There was a heavy emphasis on the 'battle sequence' of the story, which took a large portion of the story telling, with that being said, the story and world building was a little lost. While it showcased the writers capability to describe small/minor details, it didn't help captivate peoples interest upon the main characters, which did caused for a fairly dry ending.
To sum it up, it was a well structured story, what could have improved it was creating an importance to why the story of the "Lich Arun'gur" should be listened to, and for the writer to expand on the identities of the characters so that the audience can feel invested on them.
With that being said, I find myself in a bit of a dilemma. (refer to previous message)
As for the others, I wouldn't want to single out anyone so i'll make a blanket statement on what could/would help you with better writing.
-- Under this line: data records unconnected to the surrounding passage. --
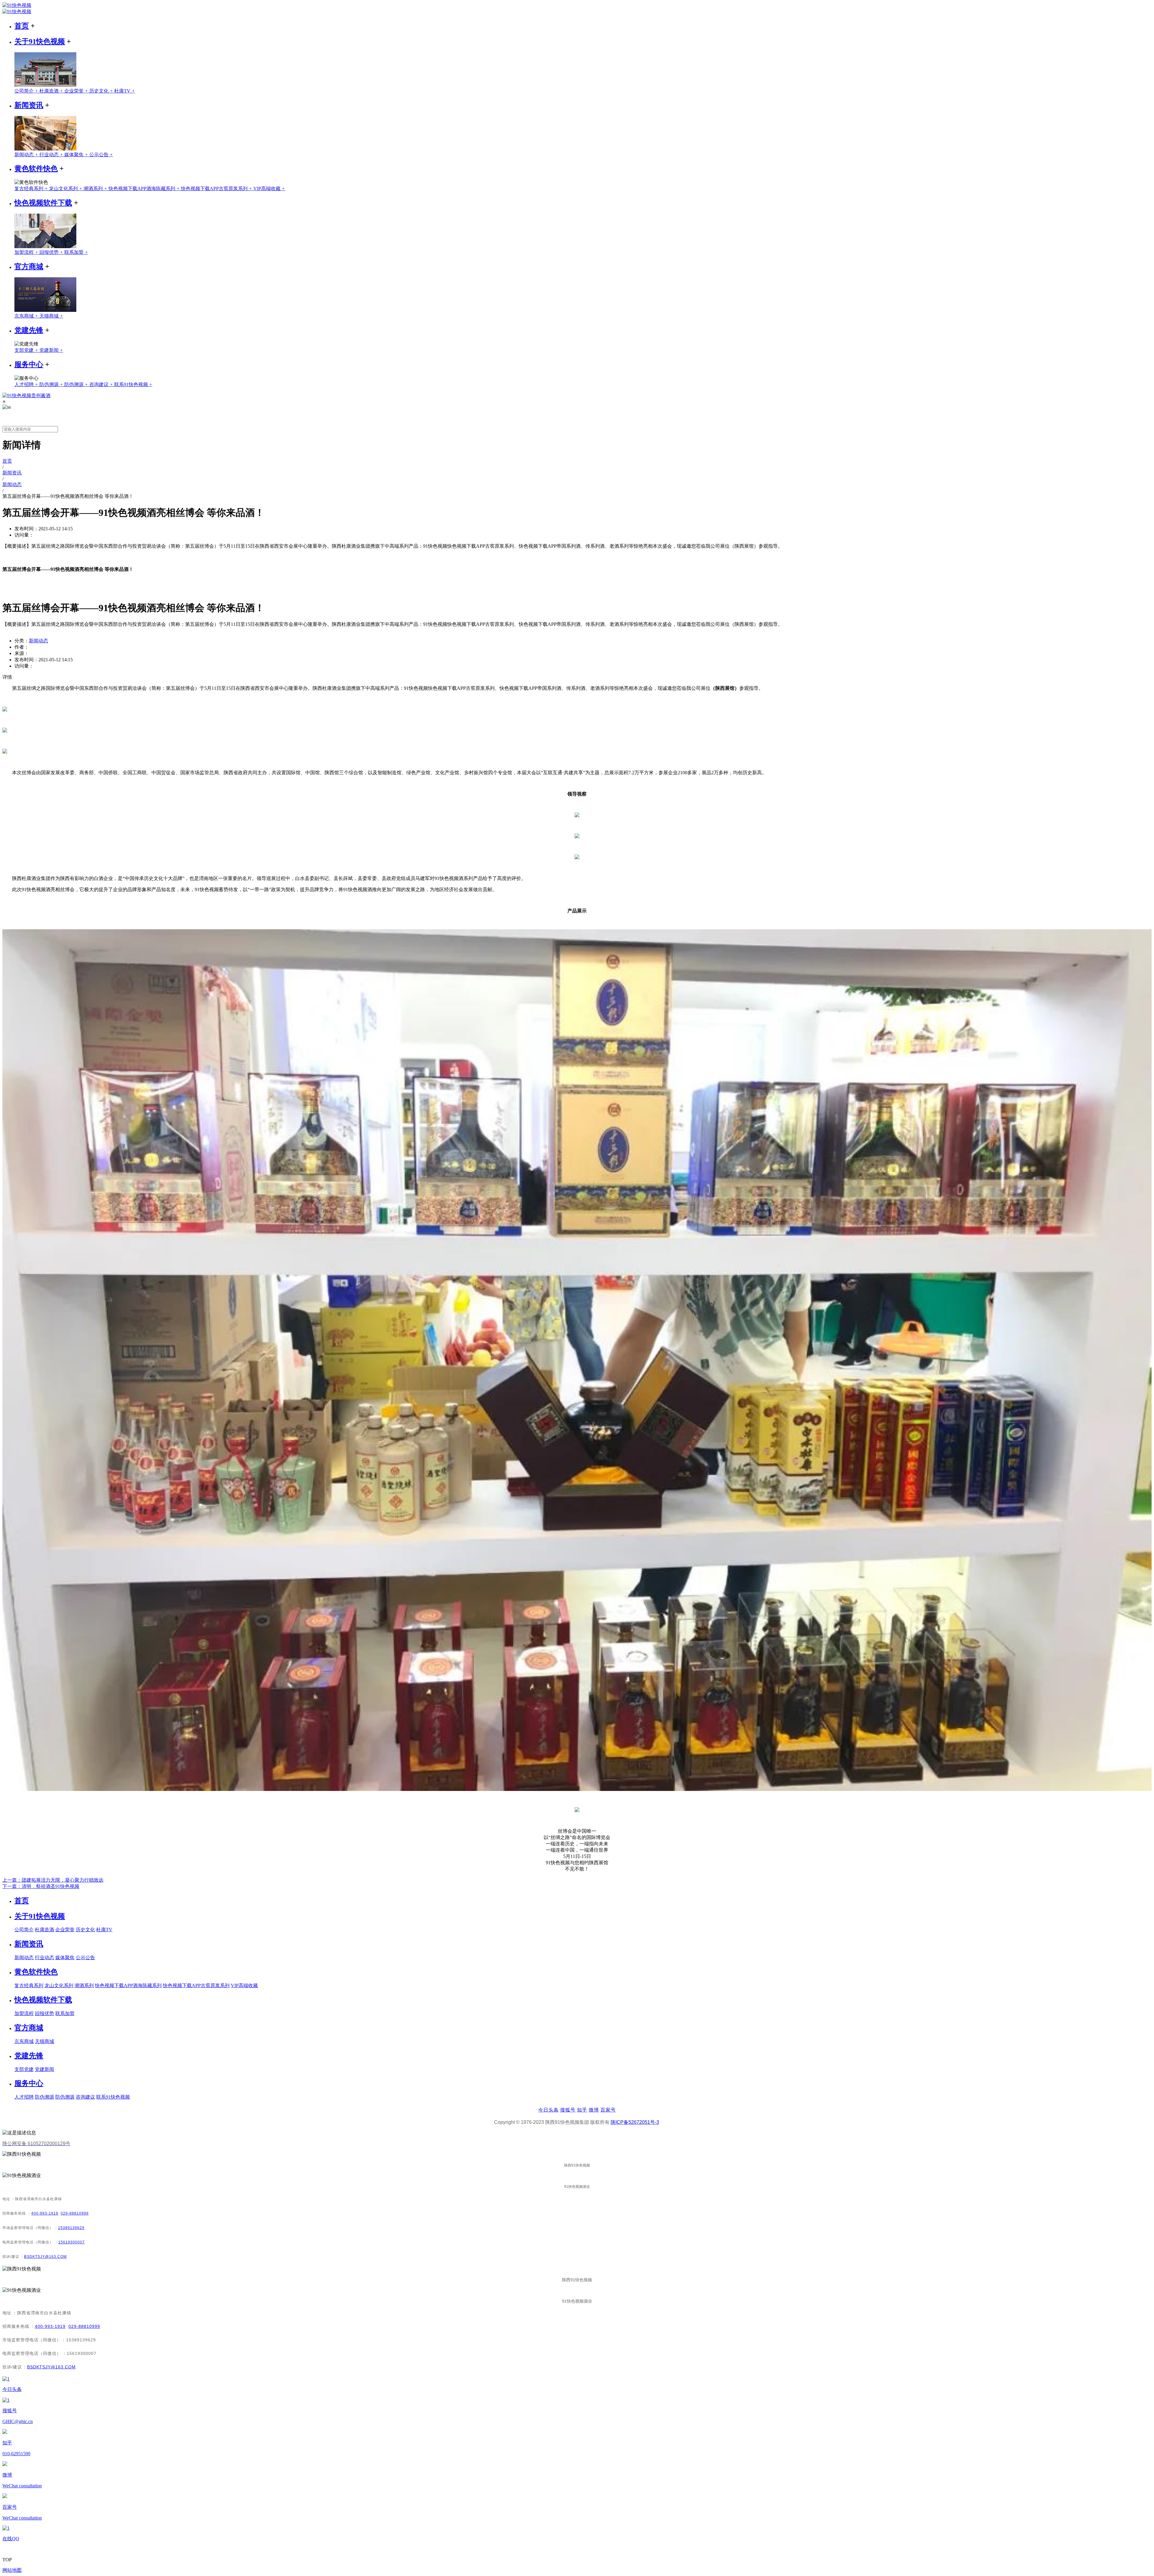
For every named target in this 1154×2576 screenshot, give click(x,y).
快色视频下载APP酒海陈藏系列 (144, 188)
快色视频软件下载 (43, 203)
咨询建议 (101, 384)
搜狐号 (567, 2109)
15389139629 (71, 2228)
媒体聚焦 (76, 154)
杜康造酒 (51, 90)
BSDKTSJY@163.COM (45, 2257)
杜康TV (124, 90)
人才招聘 (26, 384)
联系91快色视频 (133, 384)
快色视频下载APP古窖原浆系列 (217, 188)
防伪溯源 (51, 384)
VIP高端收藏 (269, 188)
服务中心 (28, 364)
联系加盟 (76, 252)
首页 (21, 26)
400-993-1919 (44, 2213)
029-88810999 (75, 2213)
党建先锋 (28, 330)
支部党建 (26, 350)
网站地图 (12, 2570)
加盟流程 (26, 252)
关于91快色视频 (39, 41)
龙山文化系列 (66, 188)
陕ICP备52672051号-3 (635, 2122)
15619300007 (71, 2242)
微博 (594, 2109)
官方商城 (28, 266)
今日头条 (548, 2109)
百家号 (608, 2109)
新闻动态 (26, 154)
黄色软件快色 (36, 168)
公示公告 (101, 154)
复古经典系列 (31, 188)
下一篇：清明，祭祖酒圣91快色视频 (40, 1886)
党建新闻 (51, 350)
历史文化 (101, 90)
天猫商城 (51, 315)
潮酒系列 (96, 188)
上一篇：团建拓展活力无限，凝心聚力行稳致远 (52, 1880)
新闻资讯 (28, 105)
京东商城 (26, 315)
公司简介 (26, 90)
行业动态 (51, 154)
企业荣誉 (76, 90)
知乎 (582, 2109)
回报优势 (51, 252)
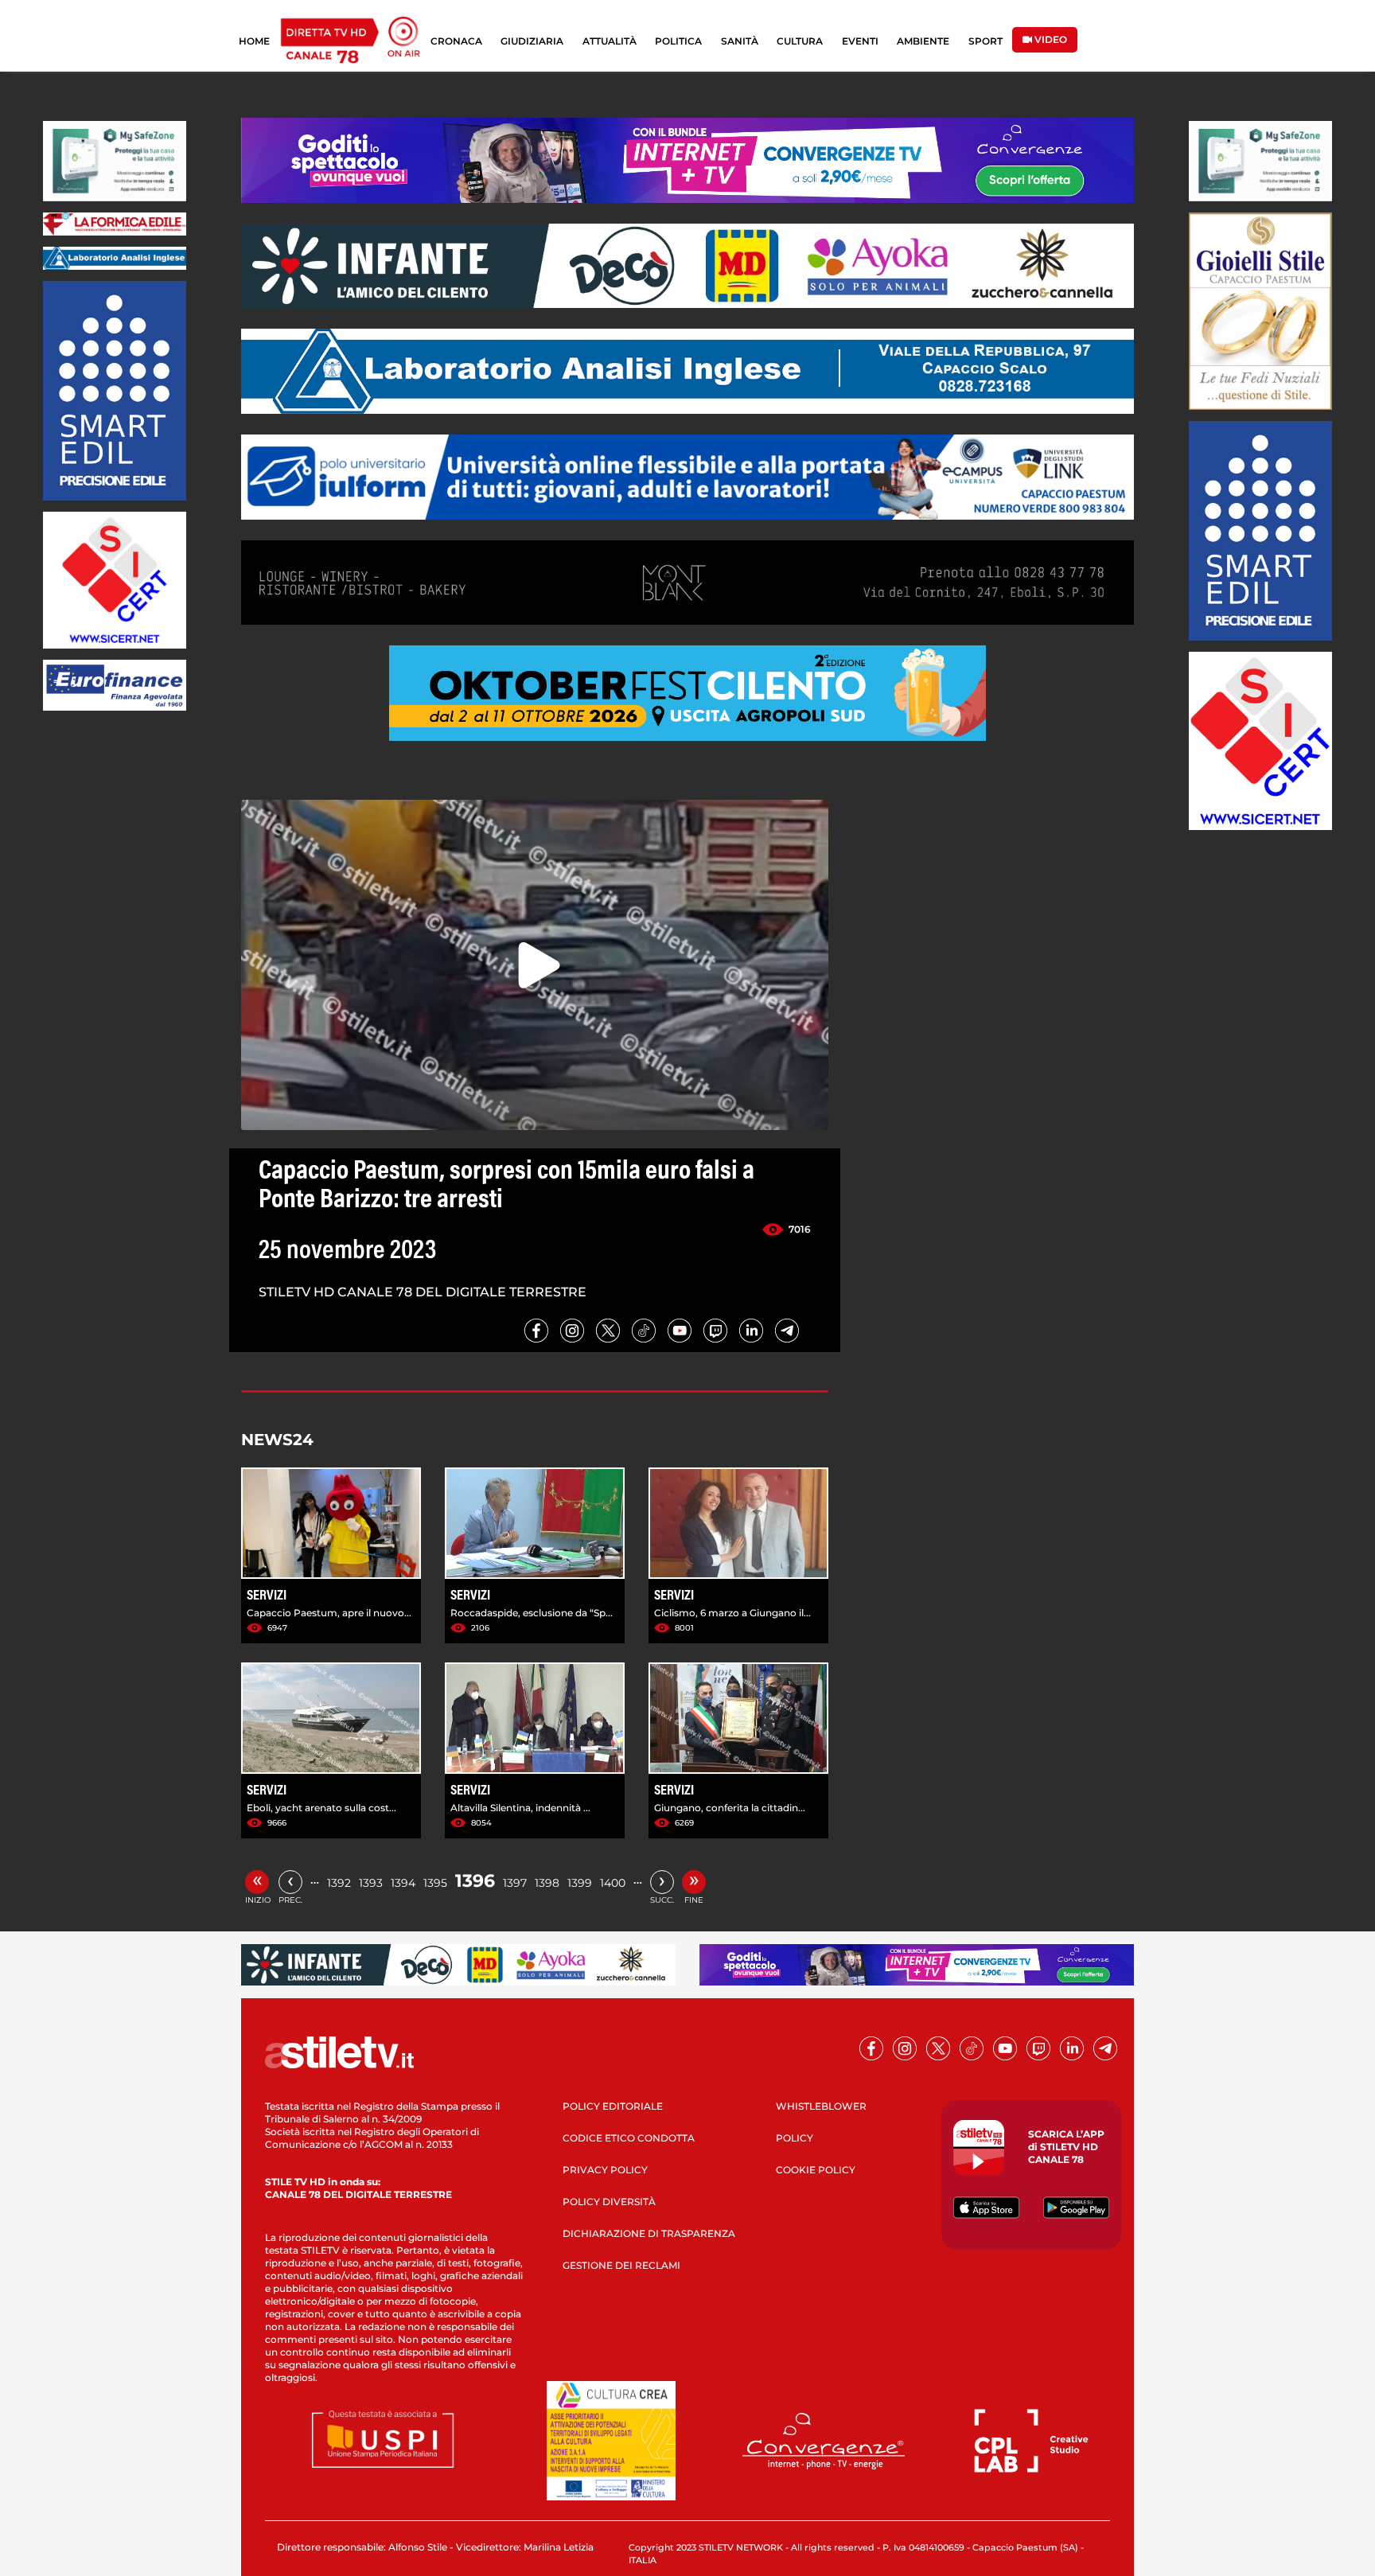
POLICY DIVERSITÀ (609, 2202)
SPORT (985, 41)
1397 (515, 1883)
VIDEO (1049, 39)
The basics are grammar, spelling and readability. If you're casually chatting on the forum or generally talking then sure, some degree of spelling and grammar gets thrown out of the window, but if you're writing a literature piece, or any papers with an intention of presentation for that matter, please double check your spelling and your grammar.
Grammar and spelling makes it easy for your readers to follow and comprehend your story.
There is also a very big difference between an oral story and a narrative piece, always keep in mind that story telling depends on your medium.
In the same sense that books and writings need to be 'edited' or told in a different manner when being translated to movies, orally transmitted stories also need to be edited to make it fitting for a written literature.
Your story also needs to have a clear narrative as well, and that the reader should be able to tell which perspective the story was coming from, or the 'entry point' to the story.
i,e; am I meant to be reading it as if I were reading a report and let my own creativity run wild? or am i meant to be reading it as if I were reading a personal journal/story?
Most importantly, the theme should be evident from the very beginning and that the writer needs to stay 'accurate' to their narrative.
If some inaccuracy occurs within the story, it should be highlighted by the writer them self, either explicitly or subtly.
When I speak of 'accuracy' to the narrative, i'm not just referring to the consistency of the story, but the congruent integrity of the character and the world that they live in itself; and again, if this is not the case then the writer needs to make an acknowledgement of this.
You have to keep in mind that your job as a writer is to hold the hands of the reader and walk them through the world that you're painting so that you can eventually let go and let them be immersed in your story telling.
if you guys want a more detailed critique of your piece, you're more than welcome to ask for it.